§ **Requirement**
Copy out the records word for word, from their first line through the line that contains "I want to click on Customer, so", including both ends.

§ **Records provided**
------------------------------------

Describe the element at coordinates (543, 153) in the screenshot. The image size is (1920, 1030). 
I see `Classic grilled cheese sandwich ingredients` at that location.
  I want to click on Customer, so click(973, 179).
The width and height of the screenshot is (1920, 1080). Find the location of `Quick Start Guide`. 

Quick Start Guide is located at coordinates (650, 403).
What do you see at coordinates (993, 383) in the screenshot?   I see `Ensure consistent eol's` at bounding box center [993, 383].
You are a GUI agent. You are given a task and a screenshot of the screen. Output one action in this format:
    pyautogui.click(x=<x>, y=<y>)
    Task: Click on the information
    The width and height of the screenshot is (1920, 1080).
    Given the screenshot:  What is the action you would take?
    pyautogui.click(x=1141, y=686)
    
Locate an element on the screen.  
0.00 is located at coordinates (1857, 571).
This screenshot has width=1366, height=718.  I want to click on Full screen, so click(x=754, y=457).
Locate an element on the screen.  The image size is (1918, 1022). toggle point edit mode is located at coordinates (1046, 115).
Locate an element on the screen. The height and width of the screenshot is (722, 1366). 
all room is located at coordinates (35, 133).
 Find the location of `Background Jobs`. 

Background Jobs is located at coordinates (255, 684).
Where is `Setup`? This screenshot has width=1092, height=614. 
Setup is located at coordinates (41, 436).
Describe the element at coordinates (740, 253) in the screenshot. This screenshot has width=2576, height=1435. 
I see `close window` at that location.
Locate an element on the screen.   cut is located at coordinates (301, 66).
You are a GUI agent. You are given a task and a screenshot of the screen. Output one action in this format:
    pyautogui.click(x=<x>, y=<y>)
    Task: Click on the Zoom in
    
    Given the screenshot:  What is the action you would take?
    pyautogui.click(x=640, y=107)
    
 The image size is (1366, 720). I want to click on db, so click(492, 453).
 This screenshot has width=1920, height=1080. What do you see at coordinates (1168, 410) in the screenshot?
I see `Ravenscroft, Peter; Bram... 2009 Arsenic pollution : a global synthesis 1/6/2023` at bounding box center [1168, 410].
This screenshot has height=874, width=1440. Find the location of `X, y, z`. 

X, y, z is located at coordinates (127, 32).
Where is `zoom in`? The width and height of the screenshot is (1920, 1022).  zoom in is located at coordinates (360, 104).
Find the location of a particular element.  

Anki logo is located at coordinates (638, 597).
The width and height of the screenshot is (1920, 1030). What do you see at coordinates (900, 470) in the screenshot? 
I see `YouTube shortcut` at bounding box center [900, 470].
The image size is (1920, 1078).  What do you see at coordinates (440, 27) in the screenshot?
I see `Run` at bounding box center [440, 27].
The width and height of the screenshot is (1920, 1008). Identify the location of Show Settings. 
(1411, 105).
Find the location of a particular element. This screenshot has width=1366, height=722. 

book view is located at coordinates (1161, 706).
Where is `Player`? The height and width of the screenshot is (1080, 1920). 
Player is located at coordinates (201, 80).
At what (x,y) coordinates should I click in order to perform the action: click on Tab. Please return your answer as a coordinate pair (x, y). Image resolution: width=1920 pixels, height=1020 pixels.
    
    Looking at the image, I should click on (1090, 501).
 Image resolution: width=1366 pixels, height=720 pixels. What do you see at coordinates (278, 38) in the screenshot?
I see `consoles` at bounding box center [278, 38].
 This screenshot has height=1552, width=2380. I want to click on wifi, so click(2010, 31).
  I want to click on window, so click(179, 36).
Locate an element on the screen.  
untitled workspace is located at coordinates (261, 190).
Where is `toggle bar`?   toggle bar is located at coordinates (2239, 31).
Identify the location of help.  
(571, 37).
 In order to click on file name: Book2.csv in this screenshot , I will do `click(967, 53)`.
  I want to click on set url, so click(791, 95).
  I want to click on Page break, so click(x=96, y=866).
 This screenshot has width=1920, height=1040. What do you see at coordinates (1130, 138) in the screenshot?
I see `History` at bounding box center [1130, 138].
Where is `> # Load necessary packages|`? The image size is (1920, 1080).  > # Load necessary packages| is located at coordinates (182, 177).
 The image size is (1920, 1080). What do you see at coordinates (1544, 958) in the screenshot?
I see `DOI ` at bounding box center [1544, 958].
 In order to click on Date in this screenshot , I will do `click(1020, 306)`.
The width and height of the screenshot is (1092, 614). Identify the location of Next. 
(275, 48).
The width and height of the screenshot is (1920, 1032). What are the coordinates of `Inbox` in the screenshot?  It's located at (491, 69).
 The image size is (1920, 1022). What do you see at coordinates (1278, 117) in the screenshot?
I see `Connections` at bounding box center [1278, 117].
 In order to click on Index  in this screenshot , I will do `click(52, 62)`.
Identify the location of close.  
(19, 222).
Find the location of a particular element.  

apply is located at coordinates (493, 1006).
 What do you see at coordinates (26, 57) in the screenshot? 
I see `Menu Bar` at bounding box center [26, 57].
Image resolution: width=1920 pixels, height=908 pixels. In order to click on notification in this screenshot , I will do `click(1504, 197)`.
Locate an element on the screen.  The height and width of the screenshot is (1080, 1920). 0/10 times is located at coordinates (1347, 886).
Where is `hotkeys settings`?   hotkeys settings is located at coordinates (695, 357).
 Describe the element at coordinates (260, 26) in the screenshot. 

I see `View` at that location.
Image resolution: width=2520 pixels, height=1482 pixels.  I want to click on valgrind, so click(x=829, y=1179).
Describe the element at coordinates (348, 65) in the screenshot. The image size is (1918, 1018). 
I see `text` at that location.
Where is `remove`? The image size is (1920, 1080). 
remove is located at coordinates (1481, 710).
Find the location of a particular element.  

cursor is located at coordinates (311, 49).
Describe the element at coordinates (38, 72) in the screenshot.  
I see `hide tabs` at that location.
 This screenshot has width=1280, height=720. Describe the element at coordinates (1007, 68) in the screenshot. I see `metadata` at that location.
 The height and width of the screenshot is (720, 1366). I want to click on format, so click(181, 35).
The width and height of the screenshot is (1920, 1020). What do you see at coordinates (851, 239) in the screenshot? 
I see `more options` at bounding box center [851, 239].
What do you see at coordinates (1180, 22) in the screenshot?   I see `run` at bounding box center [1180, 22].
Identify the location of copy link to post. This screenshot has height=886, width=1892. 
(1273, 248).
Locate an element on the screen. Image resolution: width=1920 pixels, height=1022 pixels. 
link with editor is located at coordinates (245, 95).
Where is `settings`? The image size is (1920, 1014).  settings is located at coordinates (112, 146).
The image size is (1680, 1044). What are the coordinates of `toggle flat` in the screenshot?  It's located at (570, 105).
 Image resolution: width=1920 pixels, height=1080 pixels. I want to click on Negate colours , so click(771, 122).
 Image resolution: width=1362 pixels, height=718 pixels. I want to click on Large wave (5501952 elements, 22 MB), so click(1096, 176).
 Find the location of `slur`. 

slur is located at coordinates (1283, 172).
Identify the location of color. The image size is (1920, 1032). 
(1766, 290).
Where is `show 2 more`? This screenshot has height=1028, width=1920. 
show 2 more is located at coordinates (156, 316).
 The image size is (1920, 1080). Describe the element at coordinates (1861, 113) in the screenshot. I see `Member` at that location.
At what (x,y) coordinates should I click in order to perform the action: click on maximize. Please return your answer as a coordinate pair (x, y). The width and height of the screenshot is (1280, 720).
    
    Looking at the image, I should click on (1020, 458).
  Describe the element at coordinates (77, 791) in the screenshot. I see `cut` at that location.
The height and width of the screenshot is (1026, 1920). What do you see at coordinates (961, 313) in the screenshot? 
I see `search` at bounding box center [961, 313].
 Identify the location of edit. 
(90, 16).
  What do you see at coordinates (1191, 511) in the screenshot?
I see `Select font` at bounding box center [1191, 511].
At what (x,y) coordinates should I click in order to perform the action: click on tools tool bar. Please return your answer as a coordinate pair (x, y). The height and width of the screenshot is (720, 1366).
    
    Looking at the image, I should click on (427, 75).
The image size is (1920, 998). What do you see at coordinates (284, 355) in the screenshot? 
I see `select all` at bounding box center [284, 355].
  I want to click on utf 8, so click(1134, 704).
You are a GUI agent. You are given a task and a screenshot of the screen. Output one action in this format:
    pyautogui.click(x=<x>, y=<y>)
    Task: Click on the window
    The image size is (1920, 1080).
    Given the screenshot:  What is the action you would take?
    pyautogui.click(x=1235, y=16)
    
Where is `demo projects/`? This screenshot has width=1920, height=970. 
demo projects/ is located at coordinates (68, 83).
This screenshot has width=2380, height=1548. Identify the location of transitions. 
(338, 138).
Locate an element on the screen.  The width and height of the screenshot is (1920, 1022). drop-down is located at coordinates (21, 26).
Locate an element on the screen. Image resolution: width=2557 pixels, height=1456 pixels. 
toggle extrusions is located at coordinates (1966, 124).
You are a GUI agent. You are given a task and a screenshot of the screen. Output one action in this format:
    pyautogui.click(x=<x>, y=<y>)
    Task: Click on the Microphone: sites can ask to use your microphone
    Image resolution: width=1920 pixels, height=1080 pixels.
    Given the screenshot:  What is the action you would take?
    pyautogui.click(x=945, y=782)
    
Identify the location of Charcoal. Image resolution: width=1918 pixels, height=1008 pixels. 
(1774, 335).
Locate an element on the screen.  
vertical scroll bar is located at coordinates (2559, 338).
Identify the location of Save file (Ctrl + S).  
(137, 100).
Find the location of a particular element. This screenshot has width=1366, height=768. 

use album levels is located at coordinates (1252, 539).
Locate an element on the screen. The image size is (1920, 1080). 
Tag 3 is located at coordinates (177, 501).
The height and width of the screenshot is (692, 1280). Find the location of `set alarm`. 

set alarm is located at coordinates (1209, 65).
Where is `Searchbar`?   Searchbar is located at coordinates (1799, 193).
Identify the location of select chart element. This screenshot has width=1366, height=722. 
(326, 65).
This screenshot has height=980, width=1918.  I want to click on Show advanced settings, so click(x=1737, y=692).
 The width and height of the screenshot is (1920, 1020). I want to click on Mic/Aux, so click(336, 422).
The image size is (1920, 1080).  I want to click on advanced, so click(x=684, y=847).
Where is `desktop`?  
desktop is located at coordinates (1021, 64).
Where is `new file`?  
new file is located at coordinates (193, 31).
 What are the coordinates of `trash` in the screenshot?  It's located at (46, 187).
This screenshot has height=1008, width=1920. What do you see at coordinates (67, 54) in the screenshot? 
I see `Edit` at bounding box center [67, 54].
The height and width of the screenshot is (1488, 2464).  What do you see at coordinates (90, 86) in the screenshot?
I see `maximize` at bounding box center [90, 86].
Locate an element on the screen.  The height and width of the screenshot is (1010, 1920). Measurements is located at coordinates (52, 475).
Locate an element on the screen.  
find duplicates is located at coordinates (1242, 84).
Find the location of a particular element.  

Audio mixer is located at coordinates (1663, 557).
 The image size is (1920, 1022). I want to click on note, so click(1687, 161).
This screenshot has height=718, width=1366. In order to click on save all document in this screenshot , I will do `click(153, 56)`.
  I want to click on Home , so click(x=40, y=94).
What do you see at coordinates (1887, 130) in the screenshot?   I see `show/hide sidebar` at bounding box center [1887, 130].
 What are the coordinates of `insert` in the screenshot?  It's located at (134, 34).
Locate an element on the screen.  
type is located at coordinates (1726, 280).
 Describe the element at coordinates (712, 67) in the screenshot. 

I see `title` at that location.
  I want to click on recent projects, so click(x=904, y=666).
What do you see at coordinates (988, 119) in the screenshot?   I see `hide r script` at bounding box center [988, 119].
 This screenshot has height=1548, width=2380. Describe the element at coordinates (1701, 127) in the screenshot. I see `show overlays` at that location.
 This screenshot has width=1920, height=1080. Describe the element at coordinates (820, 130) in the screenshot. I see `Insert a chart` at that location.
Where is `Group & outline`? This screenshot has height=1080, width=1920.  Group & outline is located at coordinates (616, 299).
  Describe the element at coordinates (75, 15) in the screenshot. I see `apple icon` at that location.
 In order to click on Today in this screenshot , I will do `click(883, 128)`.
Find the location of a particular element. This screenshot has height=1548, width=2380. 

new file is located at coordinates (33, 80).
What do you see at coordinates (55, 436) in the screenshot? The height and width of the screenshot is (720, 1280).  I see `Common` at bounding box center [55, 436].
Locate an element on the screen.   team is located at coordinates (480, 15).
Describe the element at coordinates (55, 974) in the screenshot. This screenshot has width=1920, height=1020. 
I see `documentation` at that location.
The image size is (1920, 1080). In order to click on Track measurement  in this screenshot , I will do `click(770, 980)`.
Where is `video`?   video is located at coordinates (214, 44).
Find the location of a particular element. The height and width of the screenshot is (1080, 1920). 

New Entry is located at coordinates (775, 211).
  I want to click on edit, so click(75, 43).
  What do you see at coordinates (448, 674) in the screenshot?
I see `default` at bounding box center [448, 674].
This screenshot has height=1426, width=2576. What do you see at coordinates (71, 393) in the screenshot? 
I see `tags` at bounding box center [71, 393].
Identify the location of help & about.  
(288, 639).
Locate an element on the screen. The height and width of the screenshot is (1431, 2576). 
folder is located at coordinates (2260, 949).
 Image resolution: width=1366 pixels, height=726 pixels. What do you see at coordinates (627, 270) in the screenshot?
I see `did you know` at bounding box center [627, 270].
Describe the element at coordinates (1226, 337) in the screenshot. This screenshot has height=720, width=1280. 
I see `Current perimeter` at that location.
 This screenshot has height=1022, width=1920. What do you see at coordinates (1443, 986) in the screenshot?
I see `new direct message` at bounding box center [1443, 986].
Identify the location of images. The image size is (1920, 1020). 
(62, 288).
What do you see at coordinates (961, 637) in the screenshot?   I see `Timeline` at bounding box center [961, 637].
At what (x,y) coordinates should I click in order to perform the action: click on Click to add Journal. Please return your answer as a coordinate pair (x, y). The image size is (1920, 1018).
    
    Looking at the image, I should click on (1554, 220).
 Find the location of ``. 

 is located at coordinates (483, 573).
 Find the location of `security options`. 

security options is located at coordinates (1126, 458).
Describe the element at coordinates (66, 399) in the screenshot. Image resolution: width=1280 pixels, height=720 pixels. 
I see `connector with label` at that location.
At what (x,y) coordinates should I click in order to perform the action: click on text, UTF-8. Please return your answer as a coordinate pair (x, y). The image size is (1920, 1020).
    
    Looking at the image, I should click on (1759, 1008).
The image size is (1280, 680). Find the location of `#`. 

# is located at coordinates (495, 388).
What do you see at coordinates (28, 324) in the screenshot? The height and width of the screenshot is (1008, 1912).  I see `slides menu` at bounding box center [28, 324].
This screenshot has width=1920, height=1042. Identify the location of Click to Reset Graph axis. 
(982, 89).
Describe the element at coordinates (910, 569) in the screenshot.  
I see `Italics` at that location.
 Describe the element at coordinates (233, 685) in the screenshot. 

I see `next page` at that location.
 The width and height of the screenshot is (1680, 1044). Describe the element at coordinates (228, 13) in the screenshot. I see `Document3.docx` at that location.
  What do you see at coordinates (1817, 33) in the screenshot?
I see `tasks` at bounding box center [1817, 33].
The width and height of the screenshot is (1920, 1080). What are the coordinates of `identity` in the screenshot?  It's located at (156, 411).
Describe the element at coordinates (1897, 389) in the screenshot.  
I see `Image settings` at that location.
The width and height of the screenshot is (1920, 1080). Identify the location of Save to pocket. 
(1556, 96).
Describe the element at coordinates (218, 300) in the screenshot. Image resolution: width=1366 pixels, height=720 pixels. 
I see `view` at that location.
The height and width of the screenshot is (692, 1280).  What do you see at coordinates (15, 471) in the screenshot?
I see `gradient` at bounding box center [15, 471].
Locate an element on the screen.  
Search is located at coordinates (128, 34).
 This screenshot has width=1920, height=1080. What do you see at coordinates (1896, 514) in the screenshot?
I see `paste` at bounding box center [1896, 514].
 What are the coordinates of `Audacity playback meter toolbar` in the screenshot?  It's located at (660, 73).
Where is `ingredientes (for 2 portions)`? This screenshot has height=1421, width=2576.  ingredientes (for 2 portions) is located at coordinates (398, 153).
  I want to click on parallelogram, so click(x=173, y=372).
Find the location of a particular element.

------------------------------------

§ **Solution**
Describe the element at coordinates (543, 153) in the screenshot. The image size is (1920, 1030). 
I see `Classic grilled cheese sandwich ingredients` at that location.
  I want to click on Customer, so click(973, 179).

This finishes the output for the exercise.